═══ Records for the task ═══

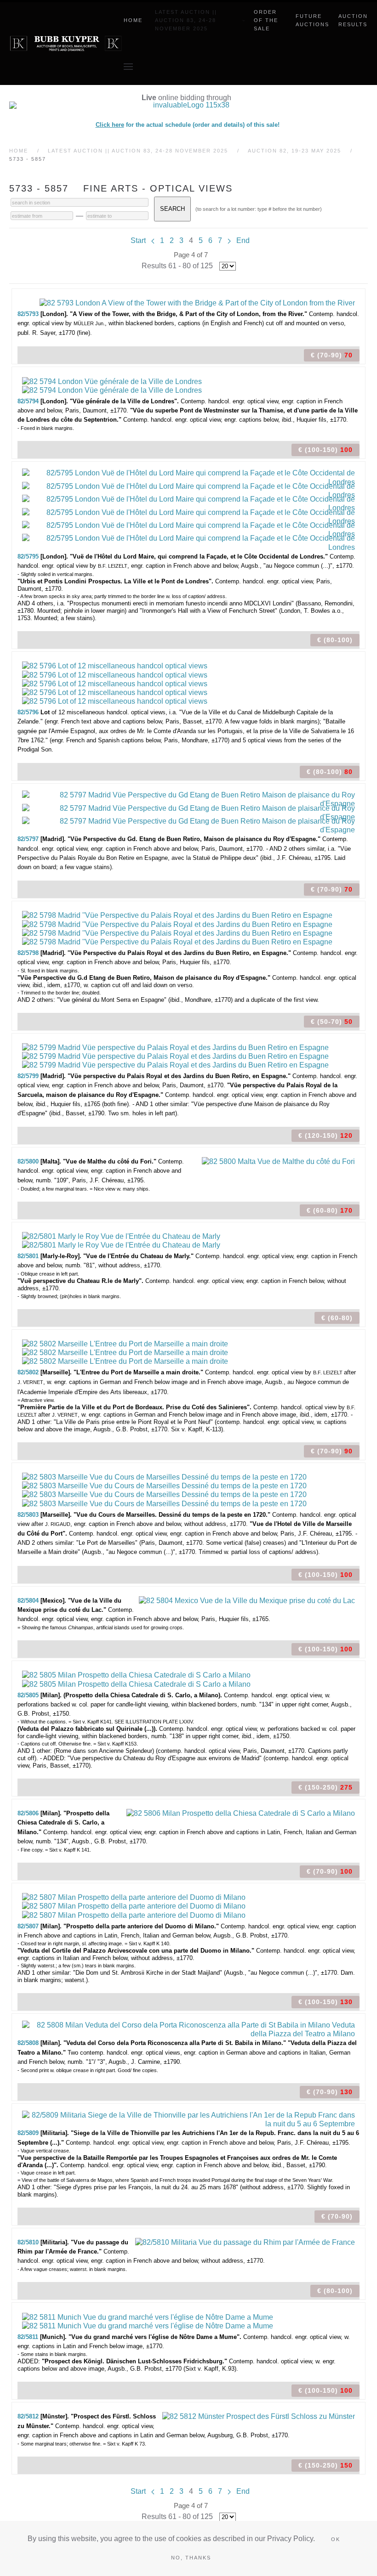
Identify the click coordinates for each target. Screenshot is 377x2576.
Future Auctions (312, 20)
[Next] (229, 240)
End (243, 240)
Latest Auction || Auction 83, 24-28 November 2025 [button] (186, 20)
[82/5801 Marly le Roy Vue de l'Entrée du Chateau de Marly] (121, 1236)
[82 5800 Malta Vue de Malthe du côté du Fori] (278, 1161)
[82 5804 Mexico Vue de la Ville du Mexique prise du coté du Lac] (247, 1600)
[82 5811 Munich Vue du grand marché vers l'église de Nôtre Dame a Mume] (147, 2316)
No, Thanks (191, 2557)
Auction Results (353, 20)
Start (138, 240)
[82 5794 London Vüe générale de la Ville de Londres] (112, 380)
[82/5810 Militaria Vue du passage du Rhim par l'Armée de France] (245, 2242)
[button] (128, 66)
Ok (335, 2539)
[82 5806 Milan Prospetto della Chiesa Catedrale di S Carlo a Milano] (240, 1813)
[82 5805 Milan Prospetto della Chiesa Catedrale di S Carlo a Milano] (136, 1674)
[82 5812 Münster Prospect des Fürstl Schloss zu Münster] (258, 2416)
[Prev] (152, 240)
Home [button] (133, 20)
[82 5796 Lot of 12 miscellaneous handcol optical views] (115, 665)
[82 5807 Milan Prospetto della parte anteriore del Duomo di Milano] (134, 1897)
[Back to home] (66, 43)
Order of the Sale (266, 20)
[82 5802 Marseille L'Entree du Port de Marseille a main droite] (125, 1343)
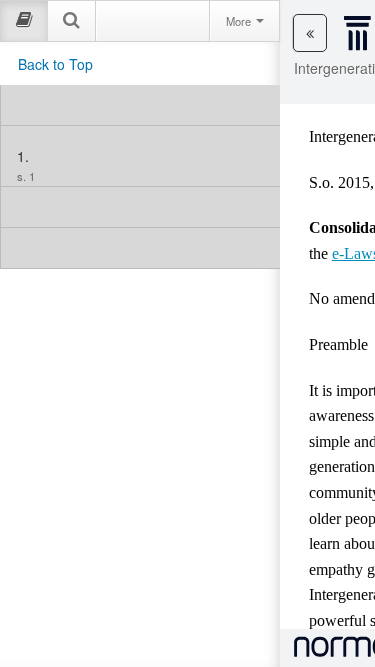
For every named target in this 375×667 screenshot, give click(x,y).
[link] (140, 105)
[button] (310, 33)
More (240, 21)
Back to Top (55, 64)
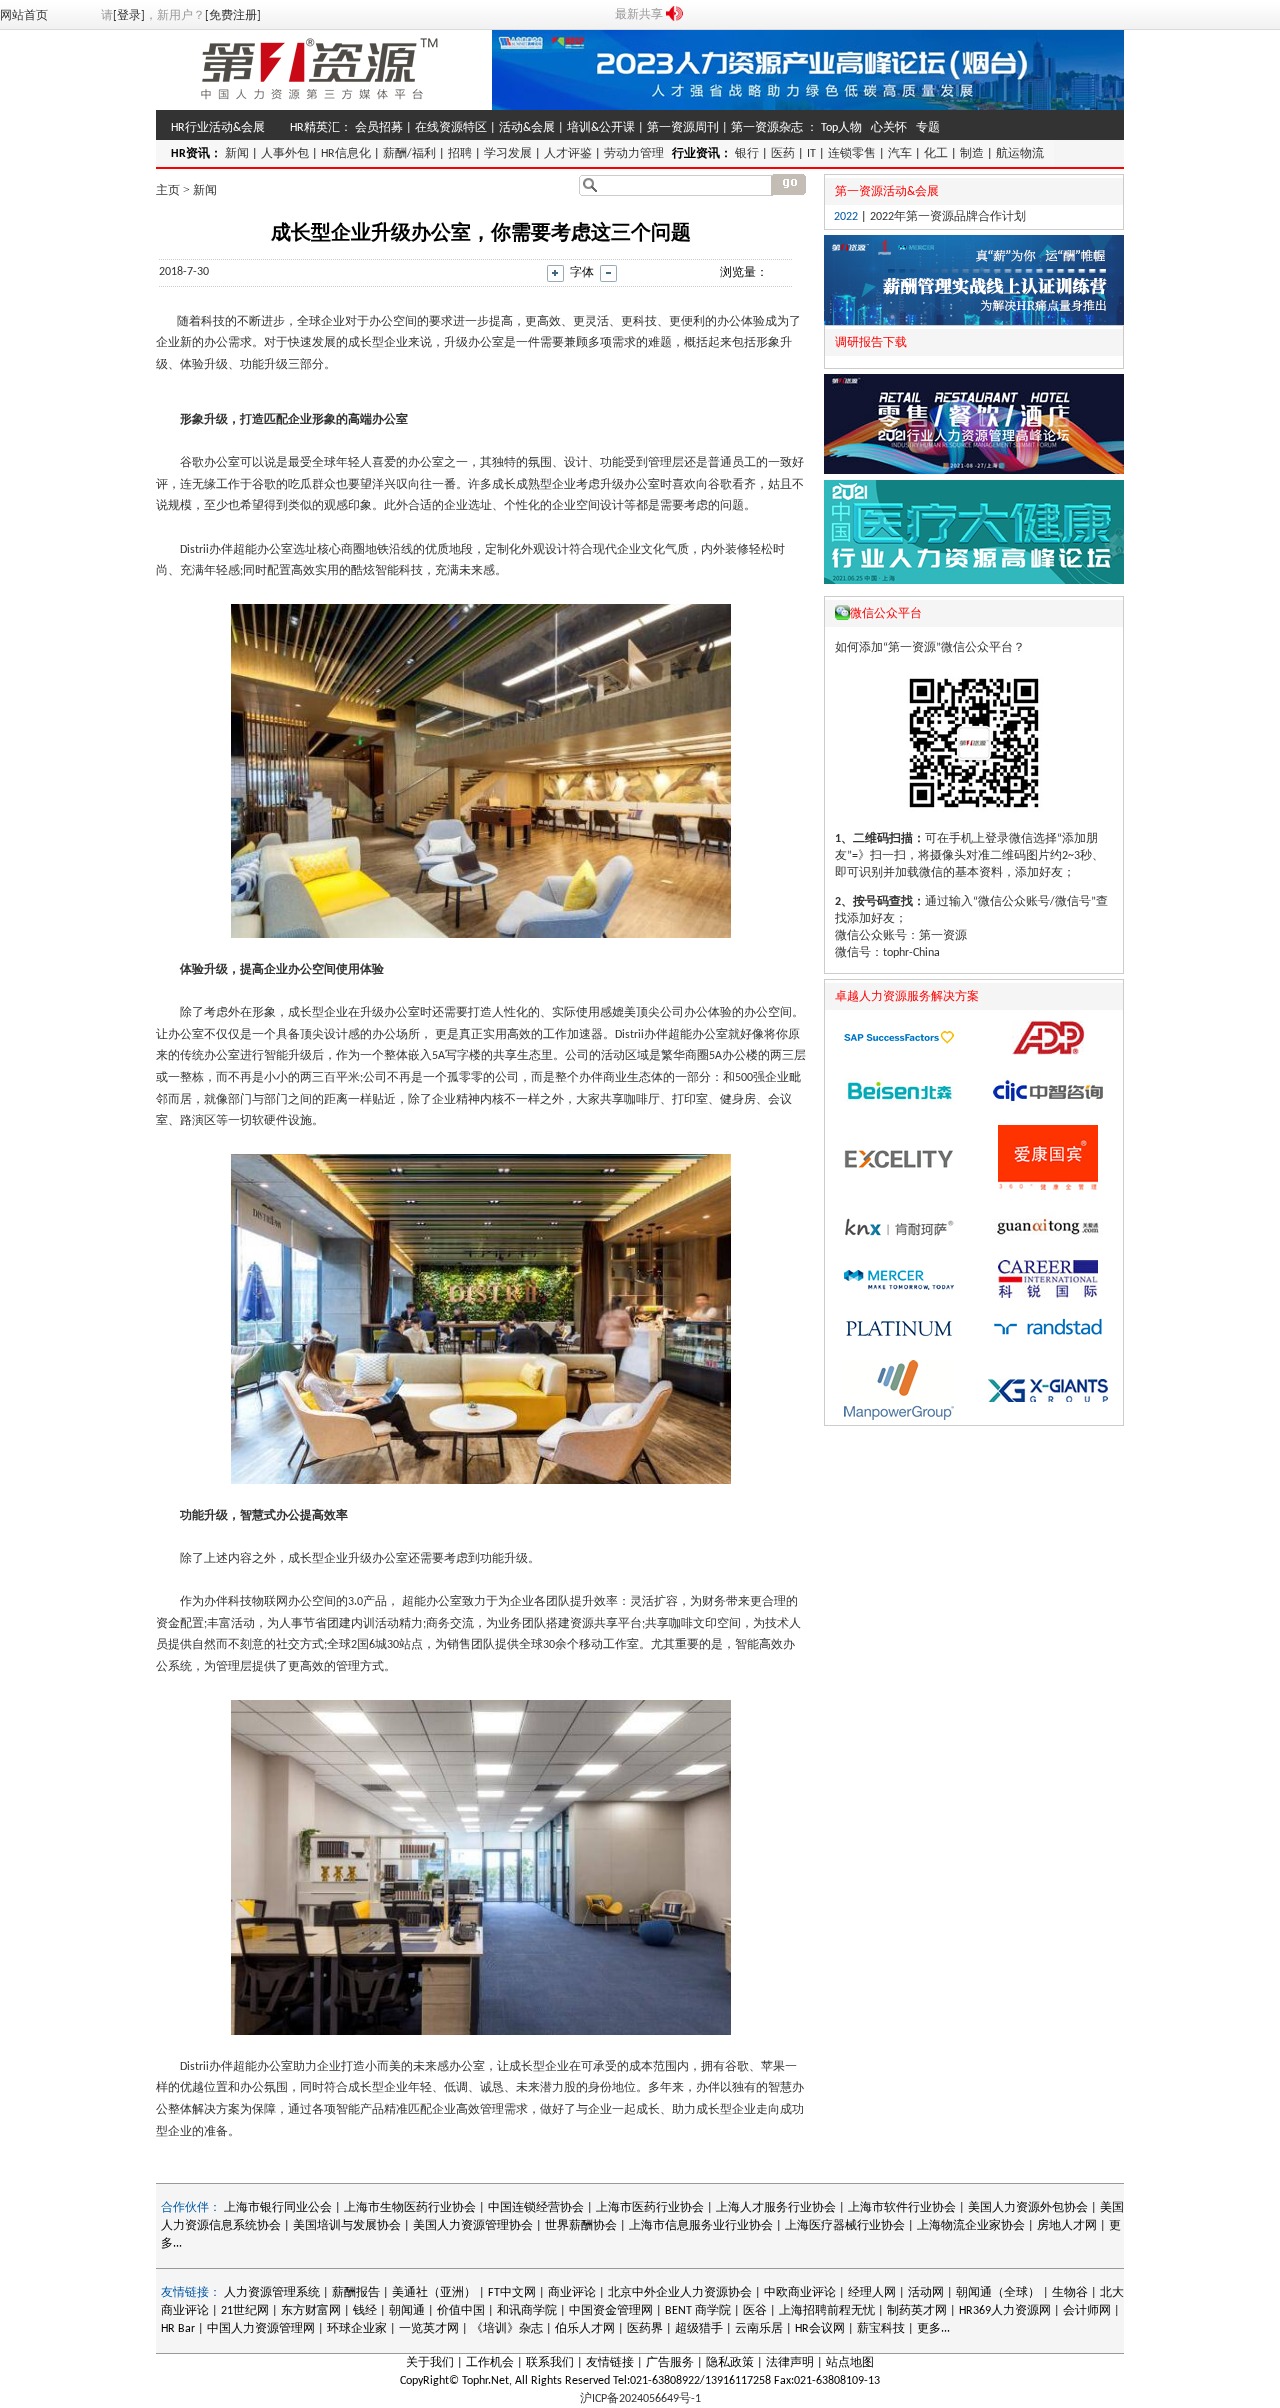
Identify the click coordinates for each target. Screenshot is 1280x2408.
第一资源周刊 (683, 128)
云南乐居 (759, 2329)
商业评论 (572, 2293)
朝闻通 (407, 2311)
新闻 (237, 154)
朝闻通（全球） (998, 2293)
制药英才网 (917, 2311)
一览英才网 (429, 2329)
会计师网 (1087, 2311)
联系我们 (550, 2363)
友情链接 (610, 2363)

═══

» **Task objective**
Determine the number of lines in the entries above where the string "each" appears. Answer with the number alone.

» **Answer section**
2